VATICAN CITY (RNS) — Pope Francis announced on Sunday (March 22) that he will be delivering an extraordinary Urbi et Orbi blessing and indulgence due to the coronavirus pandemic that has been disrupting the world and has had its largest outbreak in Italy.

“Next Friday, March 27, at six in the evening (Italian time) I will preside over a moment of prayer on the sacristy of the Basilica of St. Peter’s with an empty square,” Francis said after his weekly livestream of the Angelus Prayer on Sunday.

“We will listen to the Word of God, we will raise our plea, we will adore the Holy Sacrament, and at the end I will give the Urbi et Orbi Blessing, which allows the possibility to receive the plenary indulgence.”


The Urbi et Orbi, meaning “to the city and the world,” is a blessing usually delivered by the Roman pontiff at Christmas and Easter. It offers plenary indulgence, the forgiveness of sins, to faithful present and those watching through media outlets.

The prayer will be livestreamed by Vatican News and broadcast by numerous media outlets all over the world, a Vatican statement announced on Monday (March 23).

People wishing to receive the plenary indulgence usually must have confessed their sins and received Holy Communion. However, most masses and sacraments have been banned in Italy, where the coronavirus pandemic has killed 6,078 people as of Monday, and over 60,000 are known to be infected.

Starting last week, Pope Francis has encouraged Catholic faithful to turn to “spiritual communion” and “individual confession,” rarely used practices that allow those who do not have access to the sacraments to still take part in them.

The Vatican department charged with matters of conscience, the Apostolic Penitentiary, announced on Thursday (March 19) that it would be offering indulgences for all those affected by the coronavirus and the medical workers who are the most exposed to contracting it.

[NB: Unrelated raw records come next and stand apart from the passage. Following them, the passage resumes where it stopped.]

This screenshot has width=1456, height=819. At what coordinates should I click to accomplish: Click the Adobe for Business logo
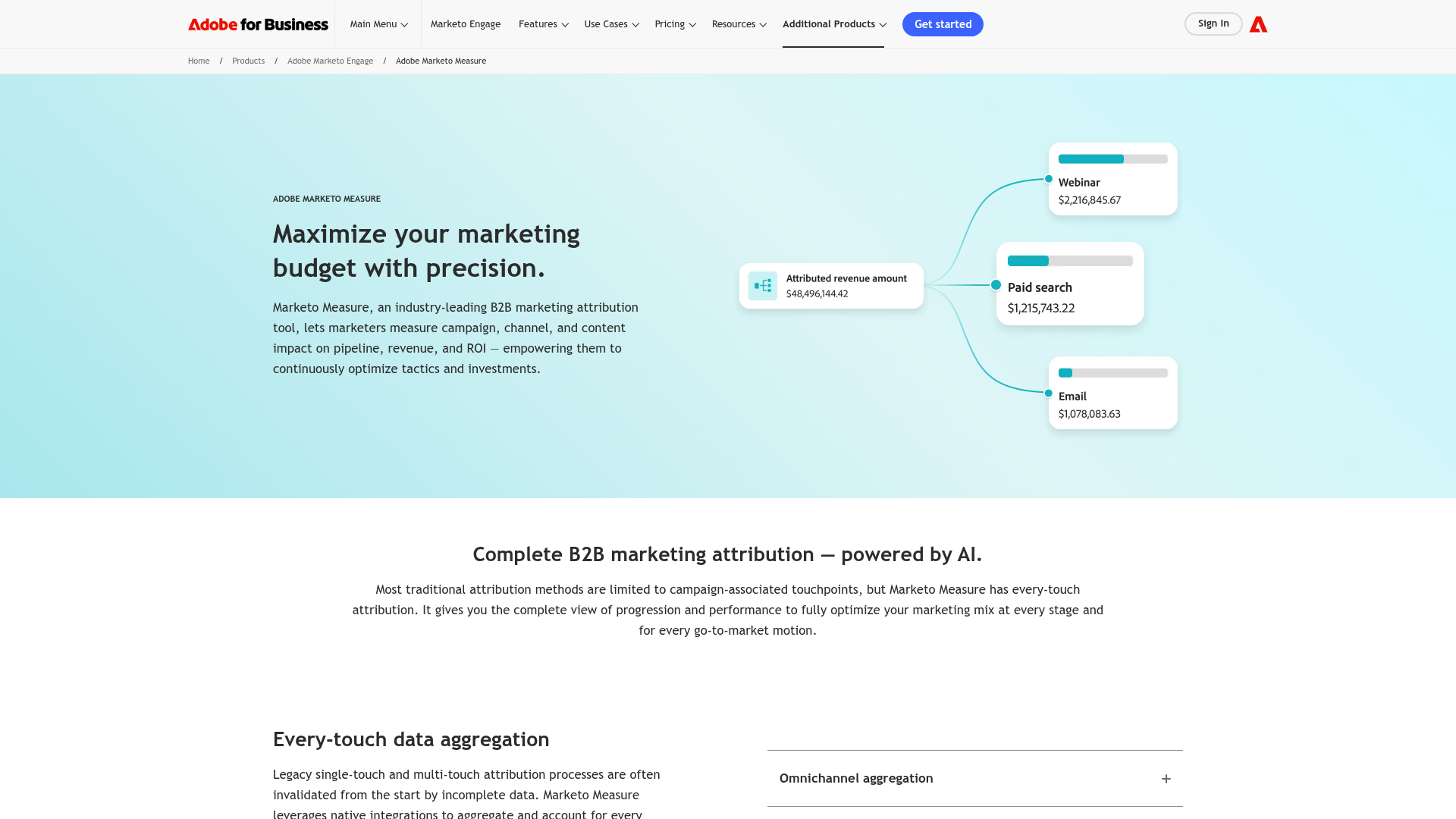click(x=258, y=24)
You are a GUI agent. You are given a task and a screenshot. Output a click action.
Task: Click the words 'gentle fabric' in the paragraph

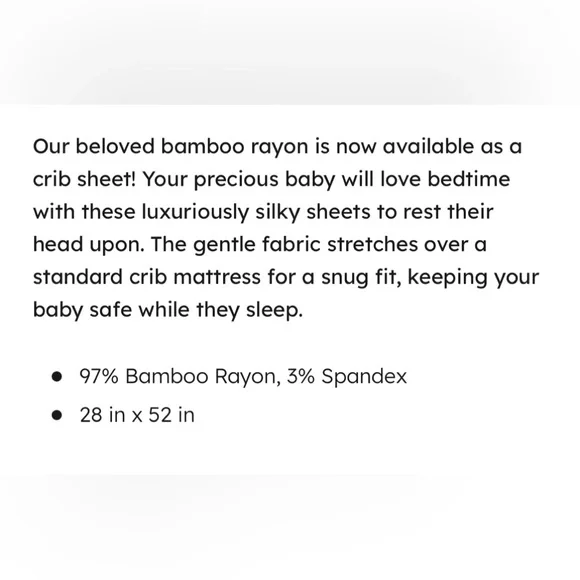257,246
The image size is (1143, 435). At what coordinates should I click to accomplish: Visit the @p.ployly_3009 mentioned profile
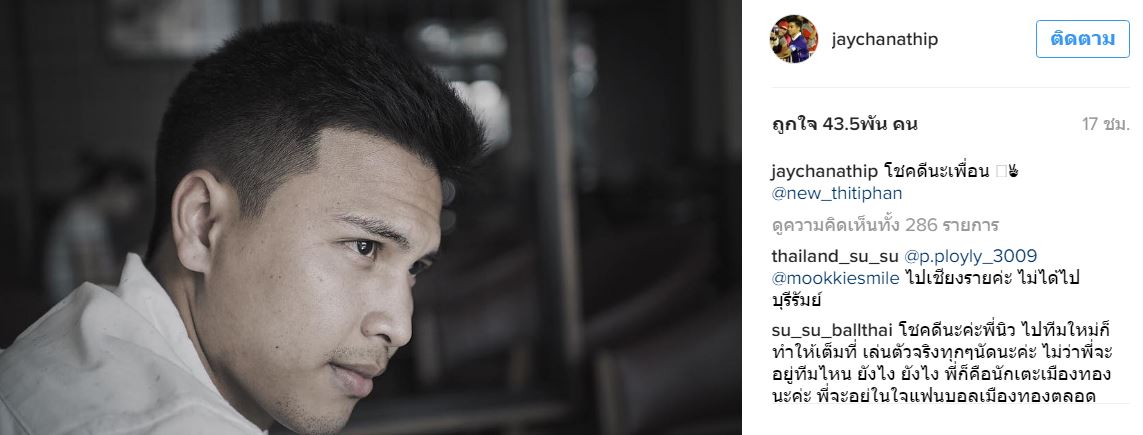point(970,257)
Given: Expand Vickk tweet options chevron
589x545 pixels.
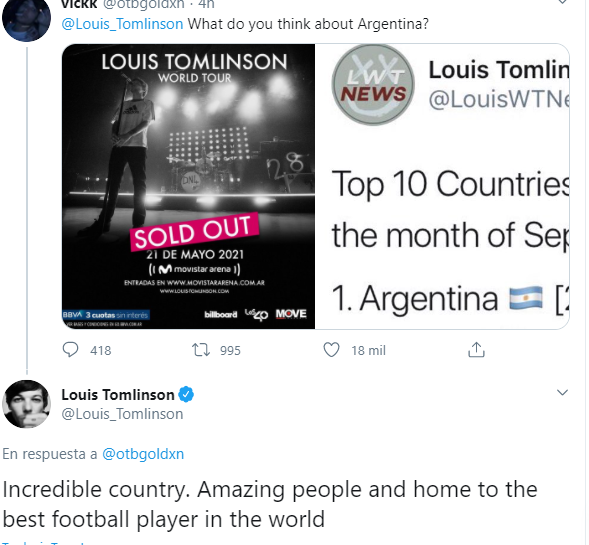Looking at the screenshot, I should (562, 2).
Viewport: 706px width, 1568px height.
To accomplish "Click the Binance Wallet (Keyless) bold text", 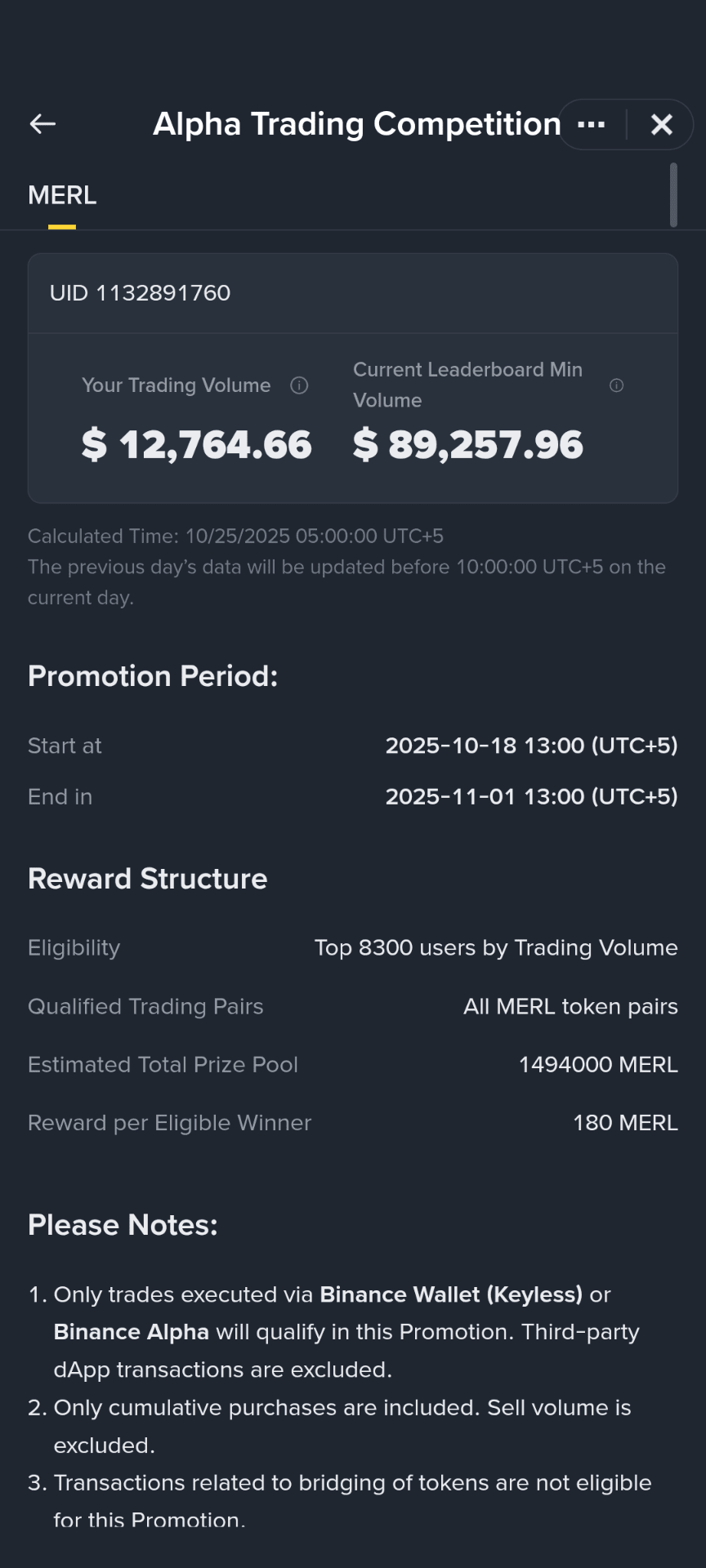I will [451, 1294].
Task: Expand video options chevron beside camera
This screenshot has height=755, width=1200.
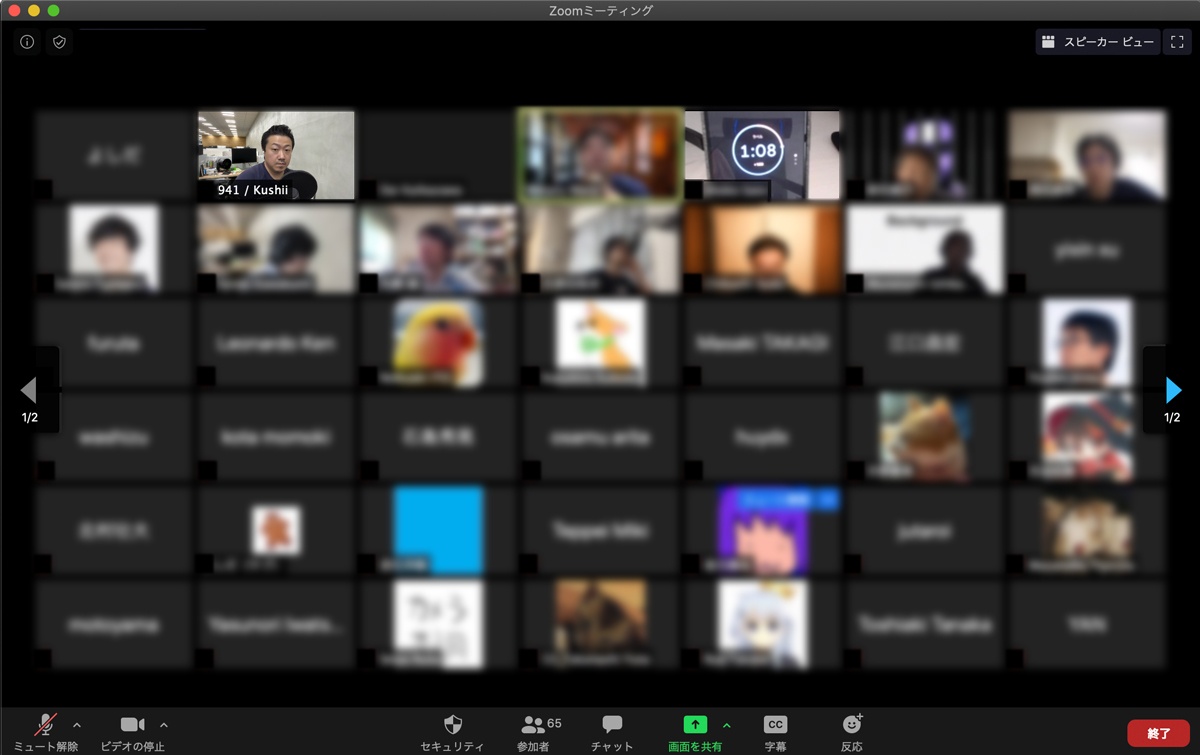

“The present moment in which the entirety of humanity finds itself threatened by an invisible and insidious illness, which for a time now has bullied its way into everyone’s lives, is punctuated day after day by anxious fears, new uncertainties and especially by widespread moral and physical suffering,” the statement by the Apostolic Penitentiary reads.


For this reason, it stated, faithful will have to take necessary precautions to access the sacrament of confession, following the leadership of the diocesan bishop. In the places hit the hardest by the virus, such as Italy’s north, the Apostolic Penitentiary allowed priests to issue a collective indulgence after receiving permission by their local bishop.

It also suggested the creation of extraordinary groups of chaplains, on a voluntary basis and with the permission of health authorities, to administer sacrament to the sick and the dying. Where this isn’t possible, it said, faithful may personally ask for forgiveness for their sins, even mortal sins, with the promise of going to confession as soon as possible.

In a majority-Catholic country where hundreds are dying every day from coronavirus without access to sacraments, these practices have found a new life and purpose, changing the way faith is experienced in Italy today and with unknown consequences for the future.

“We wish to respond to the virus pandemic with the universality of prayer, compassion, tenderness,” the pope said. “Let’s remain united. Let our closeness be felt by those people who are the most alone and the most tested.”

Francis also announced he will be praying the Our Father on Wednesday (March 25), and he encouraged church leaders and faithful all over the world to join him “in these trying days, while humanity trembles due to the menace of the pandemic.”